How to extract important variables from random forest model using varImpPlot in R?




While building a random forest model on the dataset from the Kaggle problem ‘bike-sharing-demand’ I used to varImpPlot to see the important variables in my model->

fit <- randomForest(logreg ~ season+weather+temp +humidity +holiday+workingday+atemp +m+ hour + day_part+ year+day_type + windspeed, data=train,importance=TRUE, ntree=250)

and I get->

I can see that the topmost variable is the most significant but what is the difference between these two plots? They have different values on different positions. Which one to follow while selecting the significant variables?



The first graph shows that if a variable is assigned values by random permutation by how much will the MSE increase. So in your case if you randomly permute the year (i.e. an observation which had year =2014 but you randomly assign the year = 2012 (if that is present in your bagged sample) and so on) the MSE will increase by 100% on an average. Which make sense that bike demand may have increased in recent years.
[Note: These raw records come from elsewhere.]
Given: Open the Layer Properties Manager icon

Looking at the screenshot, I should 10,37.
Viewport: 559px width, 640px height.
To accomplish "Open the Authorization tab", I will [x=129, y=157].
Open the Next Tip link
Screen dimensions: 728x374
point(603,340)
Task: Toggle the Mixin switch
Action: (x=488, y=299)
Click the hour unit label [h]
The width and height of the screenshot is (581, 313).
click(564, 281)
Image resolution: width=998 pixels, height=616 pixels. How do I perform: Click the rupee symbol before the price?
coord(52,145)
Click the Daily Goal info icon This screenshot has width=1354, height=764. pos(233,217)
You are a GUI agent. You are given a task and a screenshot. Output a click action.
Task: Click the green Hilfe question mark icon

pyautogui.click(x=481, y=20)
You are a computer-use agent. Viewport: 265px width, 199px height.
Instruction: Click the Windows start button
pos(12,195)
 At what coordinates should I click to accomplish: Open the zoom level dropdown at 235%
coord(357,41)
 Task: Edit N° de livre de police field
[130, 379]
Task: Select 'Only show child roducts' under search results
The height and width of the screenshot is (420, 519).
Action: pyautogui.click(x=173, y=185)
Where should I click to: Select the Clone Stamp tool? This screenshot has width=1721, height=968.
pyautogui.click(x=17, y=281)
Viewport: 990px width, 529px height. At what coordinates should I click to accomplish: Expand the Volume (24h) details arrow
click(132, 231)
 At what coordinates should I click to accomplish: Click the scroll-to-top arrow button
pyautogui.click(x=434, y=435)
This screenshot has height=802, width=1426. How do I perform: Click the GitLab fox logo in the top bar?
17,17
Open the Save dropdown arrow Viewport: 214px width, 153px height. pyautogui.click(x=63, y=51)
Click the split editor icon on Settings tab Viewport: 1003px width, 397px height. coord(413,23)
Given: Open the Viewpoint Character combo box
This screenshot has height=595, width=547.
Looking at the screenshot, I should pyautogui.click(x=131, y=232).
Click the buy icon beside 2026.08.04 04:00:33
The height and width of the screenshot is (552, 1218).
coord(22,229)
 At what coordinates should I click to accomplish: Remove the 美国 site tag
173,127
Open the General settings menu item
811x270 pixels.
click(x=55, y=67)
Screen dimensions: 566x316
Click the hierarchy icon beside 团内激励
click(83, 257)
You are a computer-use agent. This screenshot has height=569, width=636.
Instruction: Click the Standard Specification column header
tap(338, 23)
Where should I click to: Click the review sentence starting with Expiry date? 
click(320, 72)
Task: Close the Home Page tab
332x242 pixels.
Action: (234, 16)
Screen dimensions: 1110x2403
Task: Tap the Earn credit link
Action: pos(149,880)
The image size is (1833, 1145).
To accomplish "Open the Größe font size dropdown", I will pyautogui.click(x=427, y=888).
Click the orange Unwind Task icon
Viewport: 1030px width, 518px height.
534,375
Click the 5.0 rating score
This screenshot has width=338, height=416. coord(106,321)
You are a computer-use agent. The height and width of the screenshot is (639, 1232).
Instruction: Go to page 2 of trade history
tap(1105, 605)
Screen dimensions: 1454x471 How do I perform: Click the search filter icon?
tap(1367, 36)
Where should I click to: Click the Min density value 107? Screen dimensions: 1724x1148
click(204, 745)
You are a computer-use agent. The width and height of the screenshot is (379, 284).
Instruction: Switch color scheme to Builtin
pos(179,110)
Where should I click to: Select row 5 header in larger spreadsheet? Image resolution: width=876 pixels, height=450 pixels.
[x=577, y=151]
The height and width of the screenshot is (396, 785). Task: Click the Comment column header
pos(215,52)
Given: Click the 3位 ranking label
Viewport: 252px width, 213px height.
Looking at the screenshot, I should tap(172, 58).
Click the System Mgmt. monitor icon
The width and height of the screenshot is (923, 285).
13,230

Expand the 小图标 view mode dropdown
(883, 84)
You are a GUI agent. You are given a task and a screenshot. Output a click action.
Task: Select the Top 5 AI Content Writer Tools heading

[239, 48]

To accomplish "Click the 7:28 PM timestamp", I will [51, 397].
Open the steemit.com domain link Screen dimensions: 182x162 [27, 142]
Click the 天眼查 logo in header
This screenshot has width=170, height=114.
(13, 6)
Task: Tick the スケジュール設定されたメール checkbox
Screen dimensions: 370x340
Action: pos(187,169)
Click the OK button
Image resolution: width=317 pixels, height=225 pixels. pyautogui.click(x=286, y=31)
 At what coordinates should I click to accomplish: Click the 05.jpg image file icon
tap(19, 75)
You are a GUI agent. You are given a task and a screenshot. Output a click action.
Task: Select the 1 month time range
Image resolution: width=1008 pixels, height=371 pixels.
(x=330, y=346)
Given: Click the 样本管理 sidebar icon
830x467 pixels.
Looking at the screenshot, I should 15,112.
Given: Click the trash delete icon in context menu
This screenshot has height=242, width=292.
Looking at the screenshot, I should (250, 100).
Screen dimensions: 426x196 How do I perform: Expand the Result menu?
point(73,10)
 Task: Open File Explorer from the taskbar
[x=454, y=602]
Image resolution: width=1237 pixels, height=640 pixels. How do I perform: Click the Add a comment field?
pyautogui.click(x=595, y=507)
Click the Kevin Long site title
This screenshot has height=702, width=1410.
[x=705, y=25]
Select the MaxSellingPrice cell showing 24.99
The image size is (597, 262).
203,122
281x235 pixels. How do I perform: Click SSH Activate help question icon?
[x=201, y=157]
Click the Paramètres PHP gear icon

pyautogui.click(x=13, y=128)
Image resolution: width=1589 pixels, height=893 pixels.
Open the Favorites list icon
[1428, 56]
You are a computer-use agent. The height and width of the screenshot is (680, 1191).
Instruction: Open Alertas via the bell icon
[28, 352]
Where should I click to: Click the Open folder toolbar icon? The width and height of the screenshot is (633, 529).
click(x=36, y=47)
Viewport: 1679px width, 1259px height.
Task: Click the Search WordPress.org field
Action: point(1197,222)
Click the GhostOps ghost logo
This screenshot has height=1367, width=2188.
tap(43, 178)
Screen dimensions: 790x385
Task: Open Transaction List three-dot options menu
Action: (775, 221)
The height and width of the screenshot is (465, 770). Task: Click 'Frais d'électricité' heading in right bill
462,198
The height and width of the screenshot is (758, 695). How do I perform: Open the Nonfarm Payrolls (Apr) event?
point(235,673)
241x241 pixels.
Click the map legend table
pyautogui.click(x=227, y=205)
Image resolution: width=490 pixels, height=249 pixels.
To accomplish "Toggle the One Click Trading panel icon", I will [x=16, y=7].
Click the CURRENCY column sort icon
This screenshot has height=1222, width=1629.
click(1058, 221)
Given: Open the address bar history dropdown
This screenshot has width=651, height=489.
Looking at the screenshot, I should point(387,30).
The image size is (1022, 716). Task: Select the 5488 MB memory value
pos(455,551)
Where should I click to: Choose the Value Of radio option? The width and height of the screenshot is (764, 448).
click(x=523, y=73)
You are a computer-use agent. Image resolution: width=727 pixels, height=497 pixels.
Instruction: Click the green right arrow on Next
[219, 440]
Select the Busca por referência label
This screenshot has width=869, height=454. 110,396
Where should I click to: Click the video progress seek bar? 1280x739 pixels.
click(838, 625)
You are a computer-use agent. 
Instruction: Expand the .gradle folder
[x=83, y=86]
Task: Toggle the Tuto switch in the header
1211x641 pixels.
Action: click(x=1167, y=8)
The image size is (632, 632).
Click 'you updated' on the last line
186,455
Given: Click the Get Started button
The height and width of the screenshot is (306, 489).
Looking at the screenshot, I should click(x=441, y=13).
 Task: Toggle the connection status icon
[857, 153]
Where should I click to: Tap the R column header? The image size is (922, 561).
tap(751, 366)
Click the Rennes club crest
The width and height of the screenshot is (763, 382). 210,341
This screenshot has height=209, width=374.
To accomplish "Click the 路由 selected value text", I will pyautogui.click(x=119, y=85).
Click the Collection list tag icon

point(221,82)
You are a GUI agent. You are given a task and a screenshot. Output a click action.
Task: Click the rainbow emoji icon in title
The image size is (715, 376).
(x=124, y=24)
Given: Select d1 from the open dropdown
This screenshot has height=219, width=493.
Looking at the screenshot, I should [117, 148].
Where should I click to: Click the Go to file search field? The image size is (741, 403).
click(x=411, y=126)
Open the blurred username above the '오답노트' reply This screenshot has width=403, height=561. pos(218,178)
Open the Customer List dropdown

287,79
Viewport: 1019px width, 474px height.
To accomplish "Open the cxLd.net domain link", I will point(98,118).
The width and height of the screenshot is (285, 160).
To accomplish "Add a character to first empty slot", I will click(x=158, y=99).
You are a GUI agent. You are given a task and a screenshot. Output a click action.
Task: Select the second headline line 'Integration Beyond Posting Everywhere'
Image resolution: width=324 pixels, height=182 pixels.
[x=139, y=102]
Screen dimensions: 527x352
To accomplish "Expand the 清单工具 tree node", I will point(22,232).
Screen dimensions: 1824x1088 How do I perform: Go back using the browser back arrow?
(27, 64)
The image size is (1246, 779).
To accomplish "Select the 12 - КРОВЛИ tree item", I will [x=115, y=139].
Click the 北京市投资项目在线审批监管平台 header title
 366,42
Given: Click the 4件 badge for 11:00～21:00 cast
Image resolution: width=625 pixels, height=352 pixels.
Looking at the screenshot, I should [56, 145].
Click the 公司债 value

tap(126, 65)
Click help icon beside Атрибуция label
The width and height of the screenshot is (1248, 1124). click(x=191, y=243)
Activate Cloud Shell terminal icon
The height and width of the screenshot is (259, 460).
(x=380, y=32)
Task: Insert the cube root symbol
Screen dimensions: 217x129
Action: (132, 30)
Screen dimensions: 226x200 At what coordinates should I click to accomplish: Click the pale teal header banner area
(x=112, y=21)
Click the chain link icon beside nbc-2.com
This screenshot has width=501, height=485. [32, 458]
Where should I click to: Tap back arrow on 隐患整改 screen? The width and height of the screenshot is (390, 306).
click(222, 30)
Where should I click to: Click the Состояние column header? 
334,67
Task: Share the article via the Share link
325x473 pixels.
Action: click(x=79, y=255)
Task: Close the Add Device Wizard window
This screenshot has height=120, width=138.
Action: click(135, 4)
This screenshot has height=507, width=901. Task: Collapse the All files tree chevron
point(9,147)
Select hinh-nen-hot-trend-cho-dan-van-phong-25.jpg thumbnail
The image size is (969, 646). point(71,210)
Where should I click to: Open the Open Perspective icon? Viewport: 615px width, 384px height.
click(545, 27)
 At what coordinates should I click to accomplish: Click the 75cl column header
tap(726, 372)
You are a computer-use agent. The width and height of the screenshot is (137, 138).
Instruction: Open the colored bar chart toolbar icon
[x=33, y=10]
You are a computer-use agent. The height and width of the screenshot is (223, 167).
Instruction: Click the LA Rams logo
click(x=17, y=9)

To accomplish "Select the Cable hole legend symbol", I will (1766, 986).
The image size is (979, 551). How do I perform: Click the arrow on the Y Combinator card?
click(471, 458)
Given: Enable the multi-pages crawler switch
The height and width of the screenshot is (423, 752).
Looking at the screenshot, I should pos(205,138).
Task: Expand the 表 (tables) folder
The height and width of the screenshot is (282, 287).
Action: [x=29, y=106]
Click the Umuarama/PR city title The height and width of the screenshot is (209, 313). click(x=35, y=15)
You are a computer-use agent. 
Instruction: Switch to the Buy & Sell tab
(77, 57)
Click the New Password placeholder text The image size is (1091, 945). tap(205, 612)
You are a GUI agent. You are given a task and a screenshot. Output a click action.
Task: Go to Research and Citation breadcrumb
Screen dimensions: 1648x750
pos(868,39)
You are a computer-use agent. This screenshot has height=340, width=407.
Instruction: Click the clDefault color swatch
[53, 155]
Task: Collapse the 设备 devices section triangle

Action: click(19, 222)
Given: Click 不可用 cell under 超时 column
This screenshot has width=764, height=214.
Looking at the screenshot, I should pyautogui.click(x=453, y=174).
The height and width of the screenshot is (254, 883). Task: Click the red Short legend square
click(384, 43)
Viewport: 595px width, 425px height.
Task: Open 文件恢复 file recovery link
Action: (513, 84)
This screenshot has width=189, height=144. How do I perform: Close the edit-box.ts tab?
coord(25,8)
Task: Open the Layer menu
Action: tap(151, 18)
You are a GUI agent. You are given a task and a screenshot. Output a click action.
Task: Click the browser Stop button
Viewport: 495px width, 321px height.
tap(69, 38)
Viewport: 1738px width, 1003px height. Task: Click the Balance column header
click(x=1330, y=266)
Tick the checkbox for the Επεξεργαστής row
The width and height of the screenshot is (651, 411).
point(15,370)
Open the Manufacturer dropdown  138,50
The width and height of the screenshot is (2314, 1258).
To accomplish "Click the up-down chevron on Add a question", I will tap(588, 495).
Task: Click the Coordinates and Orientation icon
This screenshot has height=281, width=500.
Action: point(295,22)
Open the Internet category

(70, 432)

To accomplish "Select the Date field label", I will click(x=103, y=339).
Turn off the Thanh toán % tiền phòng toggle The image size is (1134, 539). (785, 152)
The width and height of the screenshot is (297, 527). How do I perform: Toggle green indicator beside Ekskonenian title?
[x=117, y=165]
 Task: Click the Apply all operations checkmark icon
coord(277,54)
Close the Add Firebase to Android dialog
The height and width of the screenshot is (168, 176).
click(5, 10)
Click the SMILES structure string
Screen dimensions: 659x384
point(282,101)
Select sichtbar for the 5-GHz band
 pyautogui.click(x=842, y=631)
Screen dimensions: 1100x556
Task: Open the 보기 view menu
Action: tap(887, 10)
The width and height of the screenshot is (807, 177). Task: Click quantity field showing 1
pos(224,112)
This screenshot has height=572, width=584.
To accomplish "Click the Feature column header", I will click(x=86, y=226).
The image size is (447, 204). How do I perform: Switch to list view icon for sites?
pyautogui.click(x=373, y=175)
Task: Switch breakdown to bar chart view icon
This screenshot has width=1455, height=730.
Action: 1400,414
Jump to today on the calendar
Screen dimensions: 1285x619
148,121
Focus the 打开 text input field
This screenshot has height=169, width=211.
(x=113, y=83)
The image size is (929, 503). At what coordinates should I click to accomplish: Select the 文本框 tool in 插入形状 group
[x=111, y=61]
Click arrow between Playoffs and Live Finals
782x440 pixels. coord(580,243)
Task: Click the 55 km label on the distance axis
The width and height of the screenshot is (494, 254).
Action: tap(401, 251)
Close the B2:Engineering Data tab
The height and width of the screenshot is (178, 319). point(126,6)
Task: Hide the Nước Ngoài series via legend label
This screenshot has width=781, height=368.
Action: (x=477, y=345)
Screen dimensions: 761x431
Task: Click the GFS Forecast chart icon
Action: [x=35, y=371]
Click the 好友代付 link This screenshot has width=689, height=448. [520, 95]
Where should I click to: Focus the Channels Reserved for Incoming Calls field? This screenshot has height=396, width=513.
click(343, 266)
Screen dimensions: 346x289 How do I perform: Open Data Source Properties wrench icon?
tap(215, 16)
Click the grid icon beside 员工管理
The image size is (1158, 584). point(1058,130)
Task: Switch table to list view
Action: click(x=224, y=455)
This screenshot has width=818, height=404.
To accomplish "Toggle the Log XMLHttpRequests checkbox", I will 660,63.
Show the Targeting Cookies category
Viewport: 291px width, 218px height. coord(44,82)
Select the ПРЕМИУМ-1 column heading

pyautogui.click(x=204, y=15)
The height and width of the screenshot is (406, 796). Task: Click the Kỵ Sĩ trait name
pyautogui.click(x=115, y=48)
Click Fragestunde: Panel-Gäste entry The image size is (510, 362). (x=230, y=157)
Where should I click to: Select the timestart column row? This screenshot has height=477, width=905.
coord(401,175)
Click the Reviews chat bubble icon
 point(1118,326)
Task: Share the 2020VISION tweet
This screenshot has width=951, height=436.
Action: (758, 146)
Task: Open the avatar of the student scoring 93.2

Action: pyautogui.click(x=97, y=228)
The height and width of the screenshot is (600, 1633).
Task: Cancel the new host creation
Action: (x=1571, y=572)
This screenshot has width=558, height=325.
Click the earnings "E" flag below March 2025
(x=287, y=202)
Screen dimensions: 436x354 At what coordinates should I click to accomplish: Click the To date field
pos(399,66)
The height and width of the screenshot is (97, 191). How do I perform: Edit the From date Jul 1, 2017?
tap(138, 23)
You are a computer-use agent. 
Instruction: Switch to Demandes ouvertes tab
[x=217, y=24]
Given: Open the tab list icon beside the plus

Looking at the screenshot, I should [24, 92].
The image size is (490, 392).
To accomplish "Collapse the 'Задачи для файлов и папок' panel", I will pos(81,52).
Higher the value, higher the variable importance.

On the other hand, Node purity is measured by Gini Index which is the the difference between RSS before and after the split on that variable.

Since the concept of criteria of variable importance is different in two cases, you have different rankings for different variables.

There is no fixed criterion to select the “best” measure of variable importance it depends on the problem you have at hand.

Since I am expecting this to be a time series data you should look at %IncMSE as you cannot randomly permute any year/day/hour to predict the demand for bikes.